Assessing Van Gaal’s legacy

May 26, 2016 Tags: Reads 13 comments
featured image

Gone, but not forgotten. Louis van Gaal’s legacy at Manchester United is going to be a topic of debate for some time. With the Dutchman’s dismissal announced, his achievments are now open for discussion. Van Gaal is far from popular, and while even an FA Cup win couldn’t save him, maybe in the years to come fans may come to appreciate the young core the Dutchman has left for incoming manager José Mourinho to build upon.

In time Van Gaal may be able to claim that he has left a better squad for his Portuguese protege than he inherited from the bumbling David Moyes. Van Gaal’s transfer market purchases weren’t all disasters, but it is telling that of the 15 players Van Gaal signed for the first team only three started the FA Cup final.

It leaves a question: was the squad left by the Dutchman truly better than the one he took control of in 2014? Rant takes a look position by position.

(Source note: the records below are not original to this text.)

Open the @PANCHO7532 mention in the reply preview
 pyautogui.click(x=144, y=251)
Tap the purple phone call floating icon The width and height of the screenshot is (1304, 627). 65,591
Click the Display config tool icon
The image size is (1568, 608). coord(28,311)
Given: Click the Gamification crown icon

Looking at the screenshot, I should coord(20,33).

David De Gea has improved every season since joining the club, but considering the Spaniard’s feud with Van Gaal’s goalkeeper coach Frans Hoek it is debatable how much the coaching staff had on De Gea’s performances. Anders Lindegaard is arguably better as a backup than Sergio Romero, but the difference is marginal.

Verdict: no improvement


Van Gaal’s fascination with full-backs was a bizarre storyline in the Dutchman’s second season in Manchester. The manager would routinely switch full-backs in game – a running joke among fans. He inherited players such as Rafael da Silva, who was sold to Lyon a year later, Patrice Evra, who moved to Juventus as Van Gaal joined, Alexander Buttner, who was immediately sold to Dynamo Moscow, and Antonio Valencia, who is now exclusively a full-back.

Rafael was replaced with Matteo Darmian, who is seemingly just as injury prone and no more consistent. Though Darmian can play at a higher level than Rafael, he must improve his attacking game to stay at the club. Marcos Rojo is naturally a centre back, but his performances at full-back are been so poor he doesn’t deserve to survive a cull. Rojo was the club’s worst full-back this season.

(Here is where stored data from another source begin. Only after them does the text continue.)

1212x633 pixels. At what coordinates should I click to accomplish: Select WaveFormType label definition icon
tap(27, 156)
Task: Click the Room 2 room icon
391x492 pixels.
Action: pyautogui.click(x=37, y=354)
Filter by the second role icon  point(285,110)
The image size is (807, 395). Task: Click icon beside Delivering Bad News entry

Meanwhile, Like Shaw is the left-back of the future and the 2016 version surpasses the Evra of 2014. The Frenchman is thriving in the slower paced Serie A, but struggled in his later days in Manchester. Cameron Borthwick-Jackson and Guillermo Varela also provide a bright future on both flanks.

Verdict: improvement.

Centre Backs

United has suffered an issue at centre back that has roots in Sir Alex Ferguson’s reign. The Scot did not find long-term replacements for Rio Ferdinand and Nemanja Vidic. By the end of David Moyes tumultuous reign, Vidic was bound for Inter and Ferdinand began his final chapter of his career at Queens Park Rangers.

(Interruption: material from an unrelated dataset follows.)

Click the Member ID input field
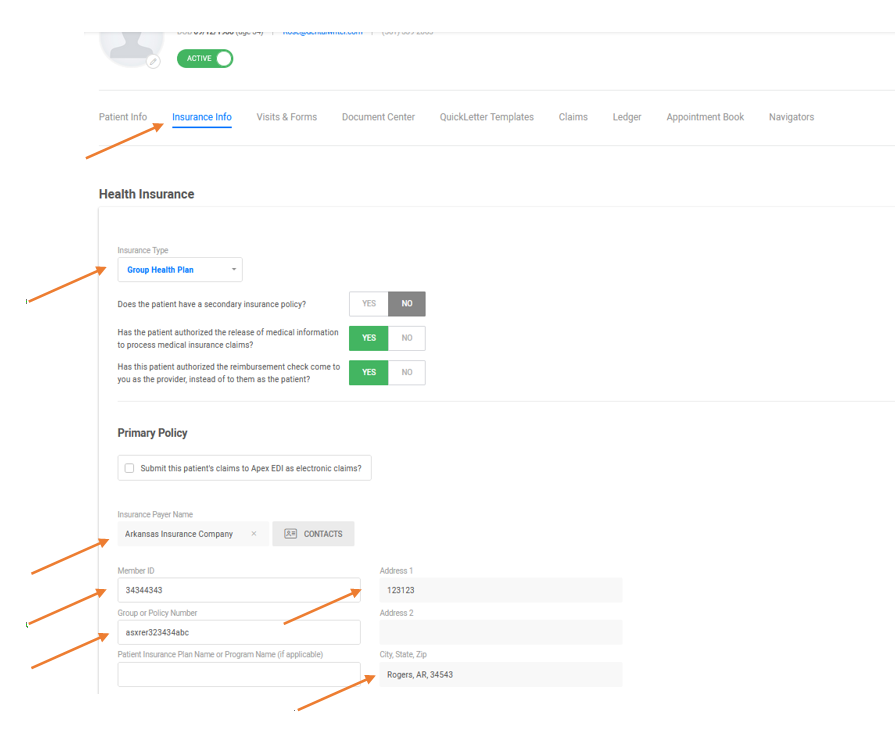895x733 pixels. point(239,590)
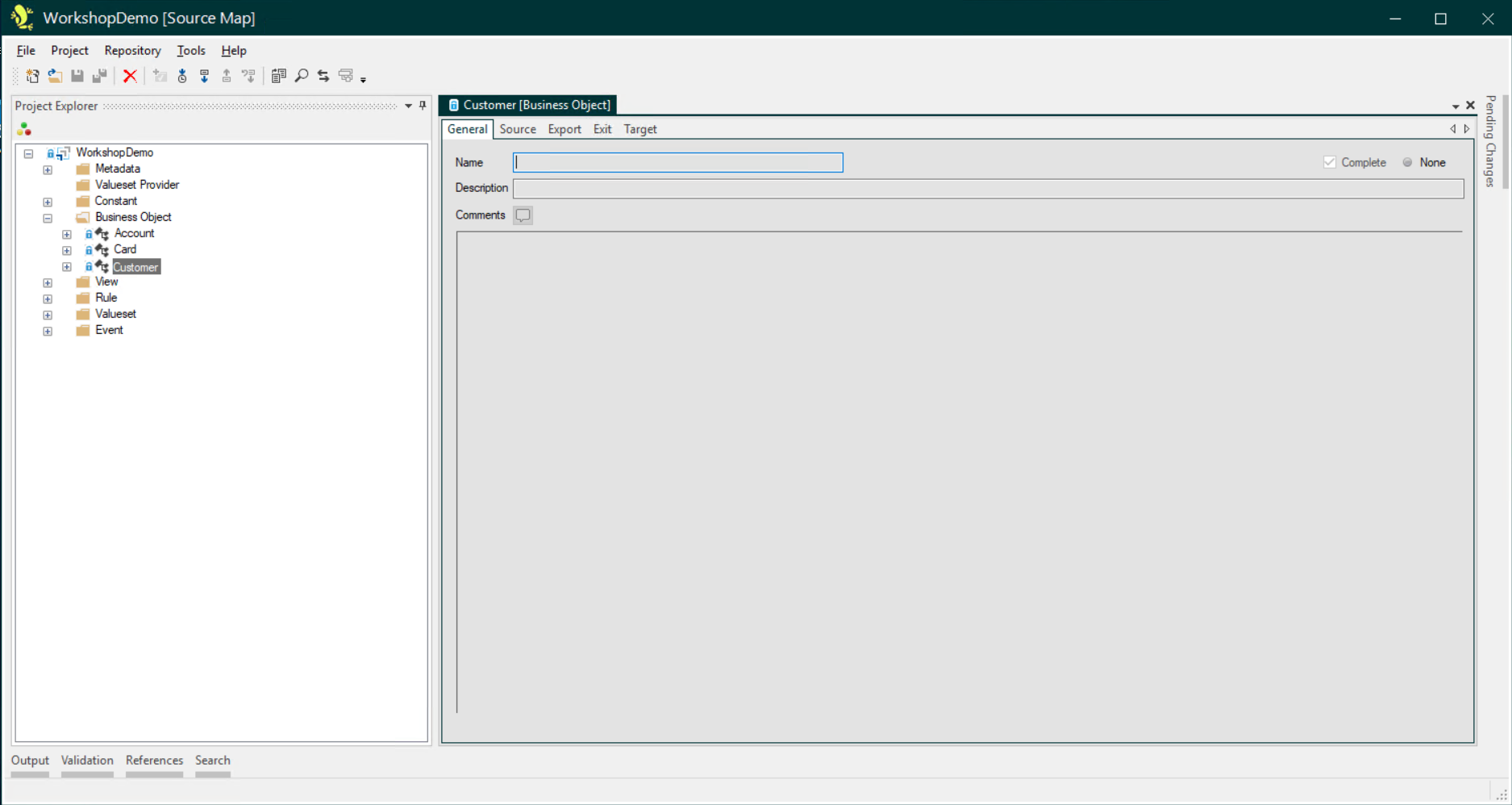Click the swap arrows toolbar icon
Screen dimensions: 1512x805
click(323, 76)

However, Chris Smalling has undergone a career revolution under Van Gaal. Phil Jones continues to spend more time in the treatment room than the pitch. Jonny Evans lasted a year before leaving for West Bromwich Albion amid few tears from fans. He became the Baggies‘ Player of the Year.

Smalling is now partnered by Daley Blind, who is not a natural centre half. Blind will likely not play in that role under Mourinho, and perhaps he may not use the Dutchman at all. Meanwhile, Timothy Fosu-Mensah is a star of the future, with the ability to play across the entire back four and in midfield. The future is bright at the back.

Verdict: improvement.

Central Midfield

Oh for the days of Tom Cleverley, Anderson and Darren Fletcher! Michael Carrick, often on his own, was United’s engine room, as Fletcher fought serious illness and others struggled around him. Ryan Giggs’ career drew to a close in Moyes’ lone campaign, as he became Van Gaal’s number two.

Van Gaal replaced that group of misfits. While Carrick remains on his last legs, he is joined by one of the best midfielders of the current generation, Bastian Schweinsteiger, although the German must retain some consistent fitness to continue justifying his sizeable wage packet. Ander Herrera and Morgan Schneiderlin have each suffered poor campaigns.

Shape is as important to Mourinho’s style in midfield as individual so there remains open questions about most of United’s midfielders. There’s lots of work to be done to provide balance to this group. Marouane Fellaini shapes up as Mourinho’s first exit – the Belgian embodies two failed eras and will not be missed around Manchester.

Verdict: improvement.

Juan Mata

Attacking Midfield

Juan Mata was Moyes’ record purchase and has often been underwhelming during his time up north. Mata is now a very different player from the one who Mourinho sold over two years ago. The Spaniard was joined by Adnan Januzaj, Nani, Ashley Young, Shinji Kagawa and Wilfried Zaha in Van Gaal’s first season. Jesse Lingard and Andreas Pereira had not yet broken through.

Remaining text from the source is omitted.